The day begins at 8:30 a.m. with a carnival featuring food, an auction, games, clowns and costumed characters, live music and other performances. Proceeds from food purchases and auction items benefit the Make-A-Wish chapter. Last year about 7,000 people attended the carnival.
Then promptly at 1:30 p.m., the convoy begins to move along the 26-mile route, winding through Amish country, through downtown Ephrata and back to the Burle Business Park. About 25,000 people line the route each year to watch the convoy, Lee said.
Each truck in the convoy will have a banner on the front bumper that says “Make-A-Wish” or “Wish Child on Board.”
“Probably the highlight for most people that they love and the reason why they line the roadways is every year about 150 or so former Wish Kids come back and they get to ride in the trucks,” Lee said. “Seeing the Wish kids in the cabs of the truck and cheering them on is the highlight of the convoy for most people.”
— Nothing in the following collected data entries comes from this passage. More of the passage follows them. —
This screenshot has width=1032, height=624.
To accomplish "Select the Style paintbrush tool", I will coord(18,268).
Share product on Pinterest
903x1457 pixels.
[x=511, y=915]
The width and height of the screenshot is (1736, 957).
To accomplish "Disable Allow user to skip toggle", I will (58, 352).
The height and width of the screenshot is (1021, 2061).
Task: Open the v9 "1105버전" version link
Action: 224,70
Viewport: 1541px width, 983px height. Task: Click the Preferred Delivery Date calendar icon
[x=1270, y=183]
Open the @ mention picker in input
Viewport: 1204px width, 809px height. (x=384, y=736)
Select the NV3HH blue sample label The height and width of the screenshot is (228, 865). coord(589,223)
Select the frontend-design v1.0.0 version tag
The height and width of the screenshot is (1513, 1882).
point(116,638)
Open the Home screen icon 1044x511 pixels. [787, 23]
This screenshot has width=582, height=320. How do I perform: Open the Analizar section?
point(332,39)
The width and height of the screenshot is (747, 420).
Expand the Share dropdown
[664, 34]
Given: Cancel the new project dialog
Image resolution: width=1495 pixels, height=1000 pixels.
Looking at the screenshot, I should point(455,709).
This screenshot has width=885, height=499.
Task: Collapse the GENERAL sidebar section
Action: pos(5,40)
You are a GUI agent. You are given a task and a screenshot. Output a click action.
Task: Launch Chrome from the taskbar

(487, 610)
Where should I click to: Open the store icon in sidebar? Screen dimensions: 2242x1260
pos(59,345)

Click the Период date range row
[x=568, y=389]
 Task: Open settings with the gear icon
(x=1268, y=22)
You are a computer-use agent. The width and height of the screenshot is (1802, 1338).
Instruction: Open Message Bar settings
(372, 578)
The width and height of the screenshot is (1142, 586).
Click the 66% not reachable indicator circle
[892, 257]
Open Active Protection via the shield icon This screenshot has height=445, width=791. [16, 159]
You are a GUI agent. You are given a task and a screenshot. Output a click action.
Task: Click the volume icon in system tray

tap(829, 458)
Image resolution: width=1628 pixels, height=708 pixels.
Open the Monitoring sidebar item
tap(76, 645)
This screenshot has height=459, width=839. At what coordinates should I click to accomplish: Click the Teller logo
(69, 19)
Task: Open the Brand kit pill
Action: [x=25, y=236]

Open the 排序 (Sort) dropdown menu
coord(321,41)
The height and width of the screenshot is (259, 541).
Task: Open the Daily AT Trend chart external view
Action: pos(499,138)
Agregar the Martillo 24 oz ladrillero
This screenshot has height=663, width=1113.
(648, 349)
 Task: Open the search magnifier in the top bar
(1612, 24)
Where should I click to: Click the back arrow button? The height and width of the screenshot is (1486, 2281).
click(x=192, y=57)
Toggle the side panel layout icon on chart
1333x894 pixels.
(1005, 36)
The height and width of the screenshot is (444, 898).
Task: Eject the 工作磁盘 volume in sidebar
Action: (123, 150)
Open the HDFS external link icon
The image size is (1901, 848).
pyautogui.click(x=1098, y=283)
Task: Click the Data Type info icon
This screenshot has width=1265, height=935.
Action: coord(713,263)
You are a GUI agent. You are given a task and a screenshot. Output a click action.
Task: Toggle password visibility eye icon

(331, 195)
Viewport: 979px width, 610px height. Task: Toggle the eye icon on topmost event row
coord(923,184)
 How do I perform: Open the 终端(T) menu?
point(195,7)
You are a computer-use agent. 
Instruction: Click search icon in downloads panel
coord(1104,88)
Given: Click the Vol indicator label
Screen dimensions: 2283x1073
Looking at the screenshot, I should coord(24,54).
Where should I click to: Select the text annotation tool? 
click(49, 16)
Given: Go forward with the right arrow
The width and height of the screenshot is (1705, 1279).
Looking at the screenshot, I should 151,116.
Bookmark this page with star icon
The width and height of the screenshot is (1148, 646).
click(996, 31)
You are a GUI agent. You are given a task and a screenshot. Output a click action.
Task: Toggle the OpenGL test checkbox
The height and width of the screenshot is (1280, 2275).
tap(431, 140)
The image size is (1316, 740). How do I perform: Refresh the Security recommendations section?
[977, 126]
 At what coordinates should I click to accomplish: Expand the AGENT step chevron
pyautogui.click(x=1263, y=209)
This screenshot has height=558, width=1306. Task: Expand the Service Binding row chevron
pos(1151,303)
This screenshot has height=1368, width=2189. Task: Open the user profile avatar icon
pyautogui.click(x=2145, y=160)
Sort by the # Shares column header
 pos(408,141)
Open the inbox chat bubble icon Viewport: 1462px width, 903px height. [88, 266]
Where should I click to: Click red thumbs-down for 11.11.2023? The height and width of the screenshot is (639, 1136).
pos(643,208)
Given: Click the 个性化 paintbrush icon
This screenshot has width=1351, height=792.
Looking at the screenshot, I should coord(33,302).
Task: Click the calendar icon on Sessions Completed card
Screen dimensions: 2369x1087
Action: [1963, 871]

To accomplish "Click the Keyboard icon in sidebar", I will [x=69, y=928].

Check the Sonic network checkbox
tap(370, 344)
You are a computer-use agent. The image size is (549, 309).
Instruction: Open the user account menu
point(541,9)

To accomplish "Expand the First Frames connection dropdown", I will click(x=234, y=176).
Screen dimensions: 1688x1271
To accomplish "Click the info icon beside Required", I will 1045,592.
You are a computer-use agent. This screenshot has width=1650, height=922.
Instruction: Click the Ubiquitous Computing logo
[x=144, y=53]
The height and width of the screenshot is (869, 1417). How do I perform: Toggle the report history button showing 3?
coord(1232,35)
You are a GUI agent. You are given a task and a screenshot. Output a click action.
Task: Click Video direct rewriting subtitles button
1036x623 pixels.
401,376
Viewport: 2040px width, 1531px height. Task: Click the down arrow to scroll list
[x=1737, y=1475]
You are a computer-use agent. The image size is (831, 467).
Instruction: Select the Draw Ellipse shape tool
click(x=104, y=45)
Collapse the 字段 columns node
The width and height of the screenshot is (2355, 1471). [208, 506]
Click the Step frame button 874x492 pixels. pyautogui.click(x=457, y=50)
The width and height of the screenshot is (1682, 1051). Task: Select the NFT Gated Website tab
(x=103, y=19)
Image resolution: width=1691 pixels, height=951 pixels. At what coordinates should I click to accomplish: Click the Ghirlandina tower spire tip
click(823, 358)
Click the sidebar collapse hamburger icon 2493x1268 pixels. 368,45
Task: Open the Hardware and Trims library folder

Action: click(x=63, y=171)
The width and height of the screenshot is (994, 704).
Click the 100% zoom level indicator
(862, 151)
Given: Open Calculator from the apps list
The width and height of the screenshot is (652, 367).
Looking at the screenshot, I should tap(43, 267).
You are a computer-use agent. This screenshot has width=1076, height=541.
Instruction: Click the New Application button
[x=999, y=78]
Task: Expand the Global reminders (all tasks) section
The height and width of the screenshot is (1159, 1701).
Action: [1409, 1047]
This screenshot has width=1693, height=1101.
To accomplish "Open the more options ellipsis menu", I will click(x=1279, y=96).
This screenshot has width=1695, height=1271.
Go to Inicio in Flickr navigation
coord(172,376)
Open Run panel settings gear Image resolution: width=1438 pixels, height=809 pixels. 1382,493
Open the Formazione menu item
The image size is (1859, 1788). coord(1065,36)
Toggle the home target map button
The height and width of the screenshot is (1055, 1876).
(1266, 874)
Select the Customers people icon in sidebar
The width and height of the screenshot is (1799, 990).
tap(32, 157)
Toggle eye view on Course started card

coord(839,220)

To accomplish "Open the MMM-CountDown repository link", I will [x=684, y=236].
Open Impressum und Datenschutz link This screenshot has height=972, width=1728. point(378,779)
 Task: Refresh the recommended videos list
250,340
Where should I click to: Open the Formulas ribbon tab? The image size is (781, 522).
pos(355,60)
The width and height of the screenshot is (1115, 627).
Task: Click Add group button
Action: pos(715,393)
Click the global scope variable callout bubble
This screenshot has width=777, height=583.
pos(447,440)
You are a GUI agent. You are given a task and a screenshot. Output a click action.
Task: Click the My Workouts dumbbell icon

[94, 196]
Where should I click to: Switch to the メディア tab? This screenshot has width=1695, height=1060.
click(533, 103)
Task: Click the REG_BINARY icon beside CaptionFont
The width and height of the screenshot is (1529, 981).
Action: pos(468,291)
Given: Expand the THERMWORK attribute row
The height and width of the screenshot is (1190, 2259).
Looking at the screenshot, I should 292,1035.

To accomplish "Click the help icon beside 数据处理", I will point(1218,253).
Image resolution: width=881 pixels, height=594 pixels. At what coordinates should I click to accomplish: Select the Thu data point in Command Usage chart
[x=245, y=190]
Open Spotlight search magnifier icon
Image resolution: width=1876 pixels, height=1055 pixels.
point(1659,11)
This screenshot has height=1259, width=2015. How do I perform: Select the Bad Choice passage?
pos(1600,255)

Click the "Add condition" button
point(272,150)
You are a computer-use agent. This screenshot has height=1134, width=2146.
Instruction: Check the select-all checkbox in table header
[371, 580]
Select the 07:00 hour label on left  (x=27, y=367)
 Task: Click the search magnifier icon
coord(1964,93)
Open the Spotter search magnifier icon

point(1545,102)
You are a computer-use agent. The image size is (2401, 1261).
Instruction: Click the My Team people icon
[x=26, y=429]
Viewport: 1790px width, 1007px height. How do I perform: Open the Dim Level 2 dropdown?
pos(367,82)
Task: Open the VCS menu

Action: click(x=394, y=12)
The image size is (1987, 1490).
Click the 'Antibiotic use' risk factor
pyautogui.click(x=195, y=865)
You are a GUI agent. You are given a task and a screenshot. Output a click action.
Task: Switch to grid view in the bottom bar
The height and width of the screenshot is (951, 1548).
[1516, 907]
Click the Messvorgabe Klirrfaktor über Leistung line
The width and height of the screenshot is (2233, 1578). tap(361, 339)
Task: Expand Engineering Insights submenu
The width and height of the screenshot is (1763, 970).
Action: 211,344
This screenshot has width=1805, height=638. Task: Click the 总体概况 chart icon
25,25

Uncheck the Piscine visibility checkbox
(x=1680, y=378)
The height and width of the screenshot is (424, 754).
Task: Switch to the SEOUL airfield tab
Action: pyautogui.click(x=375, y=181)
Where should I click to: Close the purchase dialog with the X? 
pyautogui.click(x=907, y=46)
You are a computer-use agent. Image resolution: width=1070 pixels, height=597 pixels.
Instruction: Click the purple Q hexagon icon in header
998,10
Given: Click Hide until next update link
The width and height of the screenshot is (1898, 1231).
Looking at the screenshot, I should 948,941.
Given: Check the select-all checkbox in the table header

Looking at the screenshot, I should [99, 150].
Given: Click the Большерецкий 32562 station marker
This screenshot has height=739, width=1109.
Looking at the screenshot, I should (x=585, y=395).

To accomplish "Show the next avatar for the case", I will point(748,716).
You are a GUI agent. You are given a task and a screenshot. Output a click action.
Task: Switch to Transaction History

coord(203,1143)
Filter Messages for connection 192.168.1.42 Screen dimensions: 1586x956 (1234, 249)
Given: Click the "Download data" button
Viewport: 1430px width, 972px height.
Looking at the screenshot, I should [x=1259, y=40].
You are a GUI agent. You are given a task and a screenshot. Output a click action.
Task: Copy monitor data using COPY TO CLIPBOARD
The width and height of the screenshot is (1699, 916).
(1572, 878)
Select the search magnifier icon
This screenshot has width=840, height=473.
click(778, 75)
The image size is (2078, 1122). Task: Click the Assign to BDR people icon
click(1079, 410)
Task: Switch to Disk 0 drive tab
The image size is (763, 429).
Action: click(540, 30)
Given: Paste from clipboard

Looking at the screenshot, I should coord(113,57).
When it came to finding a trucking partner for this year’s event, teaming up with Penske was a natural choice, Lee said.
“Penske is such an iconic image on the road. Make-A-Wish would do well to share their name with such a large and respected company like Penske,” he said. “Penske every year has donated a full-size moving truck that we use for convoy set up and transporting goods that day.”
Andrew Stevenson, a manager of national retail truck centers at Penske, said he spent many Mother’s Days sitting along the convoy route watching the trucks go by. It is a tradition that he has passed along to his young son, Chase.
“It is an experience sitting along the convoy route watching all of the trucks go by. Each driver honked their horns and waved to the crowds,” Stevenson said. “Seeing the smiles on the faces of the Wish kids riding in the trucks is priceless.”